(Beginning of DATASET)

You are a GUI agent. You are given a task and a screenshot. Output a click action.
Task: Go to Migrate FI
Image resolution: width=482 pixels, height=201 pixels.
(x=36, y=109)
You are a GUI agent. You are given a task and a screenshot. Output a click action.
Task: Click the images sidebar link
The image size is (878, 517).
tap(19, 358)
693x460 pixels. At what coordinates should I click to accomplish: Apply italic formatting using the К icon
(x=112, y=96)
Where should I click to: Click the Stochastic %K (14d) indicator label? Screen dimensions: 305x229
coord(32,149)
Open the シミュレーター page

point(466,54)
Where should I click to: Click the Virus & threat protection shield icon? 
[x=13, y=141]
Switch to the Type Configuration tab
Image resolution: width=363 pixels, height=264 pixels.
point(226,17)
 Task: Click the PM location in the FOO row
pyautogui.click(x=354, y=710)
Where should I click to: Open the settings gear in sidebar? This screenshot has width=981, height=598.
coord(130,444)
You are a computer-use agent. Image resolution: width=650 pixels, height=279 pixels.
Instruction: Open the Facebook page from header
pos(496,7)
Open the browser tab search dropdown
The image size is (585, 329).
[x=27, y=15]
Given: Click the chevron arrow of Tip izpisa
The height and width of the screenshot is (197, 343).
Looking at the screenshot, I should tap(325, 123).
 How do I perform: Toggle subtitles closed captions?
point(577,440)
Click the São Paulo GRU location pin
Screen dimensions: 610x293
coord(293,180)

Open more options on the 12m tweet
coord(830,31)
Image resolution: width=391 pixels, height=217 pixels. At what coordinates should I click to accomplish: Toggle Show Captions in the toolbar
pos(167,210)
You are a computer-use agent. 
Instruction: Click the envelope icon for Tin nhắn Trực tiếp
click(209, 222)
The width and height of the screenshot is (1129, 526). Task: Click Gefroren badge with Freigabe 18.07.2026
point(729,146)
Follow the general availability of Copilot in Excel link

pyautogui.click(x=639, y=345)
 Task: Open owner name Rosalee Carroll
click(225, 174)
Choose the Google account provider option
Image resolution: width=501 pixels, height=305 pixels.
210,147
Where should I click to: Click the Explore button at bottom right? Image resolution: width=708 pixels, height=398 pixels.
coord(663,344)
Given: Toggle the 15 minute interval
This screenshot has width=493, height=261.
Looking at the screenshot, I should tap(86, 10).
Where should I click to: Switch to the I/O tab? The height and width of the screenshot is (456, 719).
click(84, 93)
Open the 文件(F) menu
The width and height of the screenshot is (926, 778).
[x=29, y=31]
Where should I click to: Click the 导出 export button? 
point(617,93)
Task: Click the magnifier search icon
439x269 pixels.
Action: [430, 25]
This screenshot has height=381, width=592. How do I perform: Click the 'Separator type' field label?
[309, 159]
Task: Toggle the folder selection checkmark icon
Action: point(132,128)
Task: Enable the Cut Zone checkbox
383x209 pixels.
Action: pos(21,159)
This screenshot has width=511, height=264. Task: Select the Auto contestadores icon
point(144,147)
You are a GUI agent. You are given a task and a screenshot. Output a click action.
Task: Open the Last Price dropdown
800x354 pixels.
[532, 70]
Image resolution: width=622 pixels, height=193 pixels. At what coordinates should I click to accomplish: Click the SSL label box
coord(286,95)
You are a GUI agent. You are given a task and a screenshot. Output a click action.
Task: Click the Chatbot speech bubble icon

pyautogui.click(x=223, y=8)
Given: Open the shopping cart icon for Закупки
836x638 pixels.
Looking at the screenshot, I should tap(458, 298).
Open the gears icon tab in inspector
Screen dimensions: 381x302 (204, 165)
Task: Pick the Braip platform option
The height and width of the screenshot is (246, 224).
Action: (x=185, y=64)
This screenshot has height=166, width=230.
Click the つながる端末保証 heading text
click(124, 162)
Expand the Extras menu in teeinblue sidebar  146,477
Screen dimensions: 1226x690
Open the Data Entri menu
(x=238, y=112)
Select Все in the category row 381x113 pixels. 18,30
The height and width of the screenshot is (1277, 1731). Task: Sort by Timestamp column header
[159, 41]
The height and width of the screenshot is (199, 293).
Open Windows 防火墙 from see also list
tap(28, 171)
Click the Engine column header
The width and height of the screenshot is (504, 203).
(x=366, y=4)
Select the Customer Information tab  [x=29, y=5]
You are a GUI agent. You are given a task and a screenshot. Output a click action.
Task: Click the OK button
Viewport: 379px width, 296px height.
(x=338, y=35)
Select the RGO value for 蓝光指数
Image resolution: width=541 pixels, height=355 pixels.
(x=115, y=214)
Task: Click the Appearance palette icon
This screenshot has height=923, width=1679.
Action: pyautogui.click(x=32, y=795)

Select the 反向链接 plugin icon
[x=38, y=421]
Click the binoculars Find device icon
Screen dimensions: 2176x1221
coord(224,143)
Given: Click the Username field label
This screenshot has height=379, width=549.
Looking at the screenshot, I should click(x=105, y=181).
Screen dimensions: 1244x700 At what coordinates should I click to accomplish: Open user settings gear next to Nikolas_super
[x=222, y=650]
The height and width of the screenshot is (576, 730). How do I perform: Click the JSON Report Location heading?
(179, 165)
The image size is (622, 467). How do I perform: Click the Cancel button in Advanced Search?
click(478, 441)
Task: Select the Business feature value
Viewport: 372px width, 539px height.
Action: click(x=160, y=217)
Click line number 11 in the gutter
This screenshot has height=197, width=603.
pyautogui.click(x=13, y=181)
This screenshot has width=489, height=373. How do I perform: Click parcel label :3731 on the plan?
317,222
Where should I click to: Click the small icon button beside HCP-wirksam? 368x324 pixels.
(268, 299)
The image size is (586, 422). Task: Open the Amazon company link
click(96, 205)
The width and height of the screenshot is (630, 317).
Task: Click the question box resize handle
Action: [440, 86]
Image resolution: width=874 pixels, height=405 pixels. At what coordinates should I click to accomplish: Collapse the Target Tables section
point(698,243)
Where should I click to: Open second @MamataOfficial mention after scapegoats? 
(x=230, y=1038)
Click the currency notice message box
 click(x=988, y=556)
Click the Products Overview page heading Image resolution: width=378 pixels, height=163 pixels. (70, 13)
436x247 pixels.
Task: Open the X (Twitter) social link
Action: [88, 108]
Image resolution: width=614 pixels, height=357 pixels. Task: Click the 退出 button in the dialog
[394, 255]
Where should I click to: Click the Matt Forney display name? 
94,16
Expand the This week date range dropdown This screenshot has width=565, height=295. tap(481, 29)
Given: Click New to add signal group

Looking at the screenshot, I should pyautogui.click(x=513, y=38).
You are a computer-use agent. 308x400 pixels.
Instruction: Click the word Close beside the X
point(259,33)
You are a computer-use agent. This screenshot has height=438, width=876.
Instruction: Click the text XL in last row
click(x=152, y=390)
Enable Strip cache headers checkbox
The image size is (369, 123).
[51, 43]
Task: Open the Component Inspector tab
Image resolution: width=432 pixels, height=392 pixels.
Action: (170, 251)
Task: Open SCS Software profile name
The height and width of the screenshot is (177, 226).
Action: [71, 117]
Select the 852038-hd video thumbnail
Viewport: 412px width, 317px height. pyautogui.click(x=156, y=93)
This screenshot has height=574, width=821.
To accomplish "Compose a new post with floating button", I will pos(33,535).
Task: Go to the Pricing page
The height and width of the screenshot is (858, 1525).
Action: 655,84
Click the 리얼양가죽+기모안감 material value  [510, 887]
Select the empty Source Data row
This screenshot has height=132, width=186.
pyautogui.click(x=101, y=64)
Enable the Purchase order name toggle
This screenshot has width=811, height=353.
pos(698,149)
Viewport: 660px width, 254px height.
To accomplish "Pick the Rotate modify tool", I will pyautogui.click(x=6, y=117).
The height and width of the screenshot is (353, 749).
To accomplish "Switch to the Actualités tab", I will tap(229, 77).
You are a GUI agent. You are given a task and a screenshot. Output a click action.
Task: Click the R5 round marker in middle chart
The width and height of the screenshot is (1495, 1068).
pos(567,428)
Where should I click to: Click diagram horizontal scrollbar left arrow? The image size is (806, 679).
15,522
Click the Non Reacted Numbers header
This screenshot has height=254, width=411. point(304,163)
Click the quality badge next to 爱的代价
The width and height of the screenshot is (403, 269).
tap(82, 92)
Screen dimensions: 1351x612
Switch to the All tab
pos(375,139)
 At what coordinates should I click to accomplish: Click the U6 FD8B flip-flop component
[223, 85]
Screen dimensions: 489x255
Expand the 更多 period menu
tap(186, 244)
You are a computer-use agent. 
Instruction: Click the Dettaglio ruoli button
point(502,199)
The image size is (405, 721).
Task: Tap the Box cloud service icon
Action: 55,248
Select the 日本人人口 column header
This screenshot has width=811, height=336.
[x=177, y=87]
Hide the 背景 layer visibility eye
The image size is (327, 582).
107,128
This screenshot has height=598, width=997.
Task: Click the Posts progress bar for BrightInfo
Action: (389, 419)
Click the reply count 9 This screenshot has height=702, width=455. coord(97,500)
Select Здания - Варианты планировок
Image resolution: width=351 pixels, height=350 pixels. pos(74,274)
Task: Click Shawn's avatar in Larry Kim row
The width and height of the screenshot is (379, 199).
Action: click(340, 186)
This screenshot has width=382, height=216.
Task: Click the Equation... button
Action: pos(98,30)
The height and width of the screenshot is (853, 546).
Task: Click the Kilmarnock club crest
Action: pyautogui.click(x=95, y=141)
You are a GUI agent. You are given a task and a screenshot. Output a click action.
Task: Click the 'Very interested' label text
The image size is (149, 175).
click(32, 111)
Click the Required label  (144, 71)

(End of DATASET)

**PROBLEM DESCRIPTION**
Beginning at the top of the entries above, output each line exactly, and end with the line in which "Given: Click the chevron arrow of Tip izpisa" appears.

**THE COMPLETED TASK**
You are a GUI agent. You are given a task and a screenshot. Output a click action.
Task: Go to Migrate FI
Image resolution: width=482 pixels, height=201 pixels.
(x=36, y=109)
You are a GUI agent. You are given a task and a screenshot. Output a click action.
Task: Click the images sidebar link
The image size is (878, 517).
tap(19, 358)
693x460 pixels. At what coordinates should I click to accomplish: Apply italic formatting using the К icon
(x=112, y=96)
Where should I click to: Click the Stochastic %K (14d) indicator label? Screen dimensions: 305x229
coord(32,149)
Open the シミュレーター page

point(466,54)
Where should I click to: Click the Virus & threat protection shield icon? 
[x=13, y=141]
Switch to the Type Configuration tab
Image resolution: width=363 pixels, height=264 pixels.
point(226,17)
 Task: Click the PM location in the FOO row
pyautogui.click(x=354, y=710)
Where should I click to: Open the settings gear in sidebar? This screenshot has width=981, height=598.
coord(130,444)
You are a computer-use agent. Image resolution: width=650 pixels, height=279 pixels.
Instruction: Open the Facebook page from header
pos(496,7)
Open the browser tab search dropdown
The image size is (585, 329).
[x=27, y=15]
Given: Click the chevron arrow of Tip izpisa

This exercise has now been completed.